Almost everyone can benefit from stretching the soft tissues - the muscles, ligaments and tendons - in the back, legs, buttock, and around the spine. The spinal column and its contiguous muscles, ligaments and tendons are all designed to move, and limitations in this motion can make back pain worse.
Patients with ongoing back pain may find it takes weeks or months of stretching and other back exercises to mobilize the spine and soft tissues, but will find that meaningful and sustained relief of back pain will usually follow the increase in motion.
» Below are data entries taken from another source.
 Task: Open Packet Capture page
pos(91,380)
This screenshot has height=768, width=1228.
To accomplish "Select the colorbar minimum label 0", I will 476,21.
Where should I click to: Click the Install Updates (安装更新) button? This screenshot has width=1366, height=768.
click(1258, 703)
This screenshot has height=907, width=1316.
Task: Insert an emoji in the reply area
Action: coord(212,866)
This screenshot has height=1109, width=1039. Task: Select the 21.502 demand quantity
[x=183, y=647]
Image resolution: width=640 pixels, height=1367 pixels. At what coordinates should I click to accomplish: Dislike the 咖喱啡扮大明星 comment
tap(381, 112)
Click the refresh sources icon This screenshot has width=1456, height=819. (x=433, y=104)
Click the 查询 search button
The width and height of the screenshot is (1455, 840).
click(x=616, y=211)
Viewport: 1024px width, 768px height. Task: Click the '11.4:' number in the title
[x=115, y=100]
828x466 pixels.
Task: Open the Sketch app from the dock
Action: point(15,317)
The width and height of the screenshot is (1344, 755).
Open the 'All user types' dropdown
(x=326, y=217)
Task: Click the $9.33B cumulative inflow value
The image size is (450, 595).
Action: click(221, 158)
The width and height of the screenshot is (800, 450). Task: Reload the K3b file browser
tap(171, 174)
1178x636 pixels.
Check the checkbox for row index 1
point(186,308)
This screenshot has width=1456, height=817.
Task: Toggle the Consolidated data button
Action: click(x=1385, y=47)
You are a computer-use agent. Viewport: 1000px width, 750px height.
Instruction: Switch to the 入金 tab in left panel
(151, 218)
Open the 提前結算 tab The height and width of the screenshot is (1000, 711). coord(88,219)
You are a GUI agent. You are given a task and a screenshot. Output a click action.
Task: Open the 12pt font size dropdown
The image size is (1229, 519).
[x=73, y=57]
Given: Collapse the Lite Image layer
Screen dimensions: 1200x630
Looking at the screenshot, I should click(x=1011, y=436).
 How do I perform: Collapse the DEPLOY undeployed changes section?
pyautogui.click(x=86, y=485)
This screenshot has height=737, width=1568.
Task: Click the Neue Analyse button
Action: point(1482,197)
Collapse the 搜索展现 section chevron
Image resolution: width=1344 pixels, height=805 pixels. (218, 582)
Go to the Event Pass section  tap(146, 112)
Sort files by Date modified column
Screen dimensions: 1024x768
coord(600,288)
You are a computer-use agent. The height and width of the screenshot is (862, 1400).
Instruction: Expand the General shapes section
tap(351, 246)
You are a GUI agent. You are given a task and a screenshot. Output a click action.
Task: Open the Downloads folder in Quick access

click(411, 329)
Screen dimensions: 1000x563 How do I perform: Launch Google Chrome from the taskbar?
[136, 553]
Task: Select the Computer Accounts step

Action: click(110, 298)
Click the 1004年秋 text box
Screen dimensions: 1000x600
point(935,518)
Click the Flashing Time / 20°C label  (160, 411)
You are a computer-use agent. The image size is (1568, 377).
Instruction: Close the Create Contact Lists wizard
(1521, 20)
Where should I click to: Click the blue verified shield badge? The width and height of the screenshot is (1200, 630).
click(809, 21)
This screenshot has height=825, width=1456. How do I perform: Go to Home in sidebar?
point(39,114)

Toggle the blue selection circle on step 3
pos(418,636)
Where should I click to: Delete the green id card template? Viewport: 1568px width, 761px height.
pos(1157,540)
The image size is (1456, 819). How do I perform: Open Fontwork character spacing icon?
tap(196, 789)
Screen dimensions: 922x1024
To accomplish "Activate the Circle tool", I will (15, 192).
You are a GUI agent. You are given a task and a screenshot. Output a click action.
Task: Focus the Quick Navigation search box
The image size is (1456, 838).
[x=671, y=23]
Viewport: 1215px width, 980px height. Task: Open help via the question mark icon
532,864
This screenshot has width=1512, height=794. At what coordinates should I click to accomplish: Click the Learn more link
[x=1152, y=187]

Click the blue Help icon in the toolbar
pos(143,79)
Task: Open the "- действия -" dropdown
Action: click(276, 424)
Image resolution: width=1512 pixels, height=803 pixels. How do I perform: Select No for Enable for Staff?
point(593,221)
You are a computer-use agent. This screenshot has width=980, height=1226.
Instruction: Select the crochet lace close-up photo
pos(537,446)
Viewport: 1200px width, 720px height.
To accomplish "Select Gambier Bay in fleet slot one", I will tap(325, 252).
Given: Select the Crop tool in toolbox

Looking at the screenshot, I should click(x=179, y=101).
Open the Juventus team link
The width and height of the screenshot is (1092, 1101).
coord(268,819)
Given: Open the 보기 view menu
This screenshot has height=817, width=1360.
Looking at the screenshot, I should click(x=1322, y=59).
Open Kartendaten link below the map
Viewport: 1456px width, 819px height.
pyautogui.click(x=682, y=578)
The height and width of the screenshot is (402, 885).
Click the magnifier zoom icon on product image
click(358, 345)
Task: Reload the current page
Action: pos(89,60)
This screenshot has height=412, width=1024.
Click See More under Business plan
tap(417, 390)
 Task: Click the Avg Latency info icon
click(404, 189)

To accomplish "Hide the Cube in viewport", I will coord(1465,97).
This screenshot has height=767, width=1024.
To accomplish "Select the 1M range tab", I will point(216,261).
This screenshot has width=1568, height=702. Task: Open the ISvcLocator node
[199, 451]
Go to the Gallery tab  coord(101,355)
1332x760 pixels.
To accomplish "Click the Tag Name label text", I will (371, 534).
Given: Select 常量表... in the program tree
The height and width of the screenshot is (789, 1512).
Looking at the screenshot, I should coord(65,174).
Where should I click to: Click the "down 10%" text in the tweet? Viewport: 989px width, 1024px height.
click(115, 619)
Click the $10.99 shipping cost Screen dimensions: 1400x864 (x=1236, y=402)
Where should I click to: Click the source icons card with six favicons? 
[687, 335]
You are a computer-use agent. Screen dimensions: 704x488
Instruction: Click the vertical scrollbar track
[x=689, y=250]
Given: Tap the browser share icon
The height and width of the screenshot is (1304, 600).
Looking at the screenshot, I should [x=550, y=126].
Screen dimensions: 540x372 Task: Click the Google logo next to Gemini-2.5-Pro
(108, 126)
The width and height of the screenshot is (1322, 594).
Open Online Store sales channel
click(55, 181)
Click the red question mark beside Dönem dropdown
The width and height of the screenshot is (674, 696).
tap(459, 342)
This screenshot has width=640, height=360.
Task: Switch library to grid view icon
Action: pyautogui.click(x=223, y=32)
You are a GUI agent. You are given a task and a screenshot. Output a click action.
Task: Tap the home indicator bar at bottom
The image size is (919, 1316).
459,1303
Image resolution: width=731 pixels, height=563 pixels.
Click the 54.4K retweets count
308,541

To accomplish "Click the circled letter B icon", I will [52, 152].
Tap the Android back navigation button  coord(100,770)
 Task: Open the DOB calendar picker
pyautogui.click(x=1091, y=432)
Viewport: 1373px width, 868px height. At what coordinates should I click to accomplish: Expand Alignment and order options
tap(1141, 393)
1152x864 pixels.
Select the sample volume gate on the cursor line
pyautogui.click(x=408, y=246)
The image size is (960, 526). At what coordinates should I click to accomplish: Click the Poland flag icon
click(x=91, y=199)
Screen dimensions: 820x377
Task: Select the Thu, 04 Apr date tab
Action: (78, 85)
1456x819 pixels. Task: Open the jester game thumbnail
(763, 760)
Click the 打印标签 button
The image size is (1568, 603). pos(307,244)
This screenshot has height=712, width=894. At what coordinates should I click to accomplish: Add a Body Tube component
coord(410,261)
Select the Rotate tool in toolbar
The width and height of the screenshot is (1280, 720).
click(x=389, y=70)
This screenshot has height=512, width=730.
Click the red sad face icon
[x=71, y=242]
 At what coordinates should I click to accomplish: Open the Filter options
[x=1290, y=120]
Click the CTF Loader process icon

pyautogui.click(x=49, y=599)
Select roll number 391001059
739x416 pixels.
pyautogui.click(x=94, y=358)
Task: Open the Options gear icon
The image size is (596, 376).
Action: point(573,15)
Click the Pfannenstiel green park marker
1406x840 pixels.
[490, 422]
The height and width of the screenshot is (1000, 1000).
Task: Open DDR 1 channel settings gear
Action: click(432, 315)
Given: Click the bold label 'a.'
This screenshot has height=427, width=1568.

Keep the following in mind when starting a stretching routine as part of a program of back exercises:
- Wear comfortable clothes that won’t bind;
- Stretching should be pain free; do not force the body into difficult positions;
- Move into the stretch slowly and avoid bouncing, which may actually tear muscles;
- Stretch on a clean, flat surface that is large enough to move freely;
- Hold stretches long enough (20-30 seconds) to allow muscles or joints to become loose; and
- Repeat the stretch, generally 5 – 10 times.
If one already has low back pain or neck pain, it is best to check with a physician or physical therapist to discuss whether the following neck, shoulder and lower back pain exercises should be done.
Neck and Shoulder Stretches
A stiff back is sometimes accompanied by a stiff neck. The following exercises can be done to stretch the neck and shoulder area.
Flexion Stretch—Chin to Chest
While standing or sitting, gently bend the head forward while bringing the chin toward the chest until a stretch is felt in the back of neck.
Lateral Flexion—Ear to Shoulder
This exercise stretches the neck area below the ears as well as the top of the shoulder. To begin, gently bend the neck to one side as if to touch the ear to the shoulder until a stretch is felt in the side of the neck. Switch to stretch the other side.
In This Article:
Back Exercise Stretches
Many back pain patients know the feeling of tension in the back, especially first thing in the morning. These stretching back exercises can help bring back some suppleness and increase mobility, decreasing back pain and discomfort.
Back flexion exercise
While lying on one’s back, pull both knees to the chest while simultaneously flexing the head forward until a comfortable stretch is felt in a balled-up position.
Knee to Chest Stretch
While lying on the back with the knees bent and both heels on the floor, place both hands behind one knee and bring it to the chest.
Hips and Gluteus Stretches
The hips and buttocks (where the gluteus muscles are) support the lower back, and stretching these muscle groups plays a pivotal role in maintaining spine flexibility.
While standing with feet shoulder-width apart, take a half-step back with the right foot, bend the left knee and shift weight back to the right hip. While keeping the right leg straight, bend forward more and reach down the right leg until a stretch in the outer hip is felt.
Piriformis muscle stretch
The piriformis muscle runs through the buttock and can contribute to back pain or leg pain. To stretch the this muscle, lie on the back and cross one leg over the other and gently pull the other knee toward the chest until a stretch is felt in the buttock area.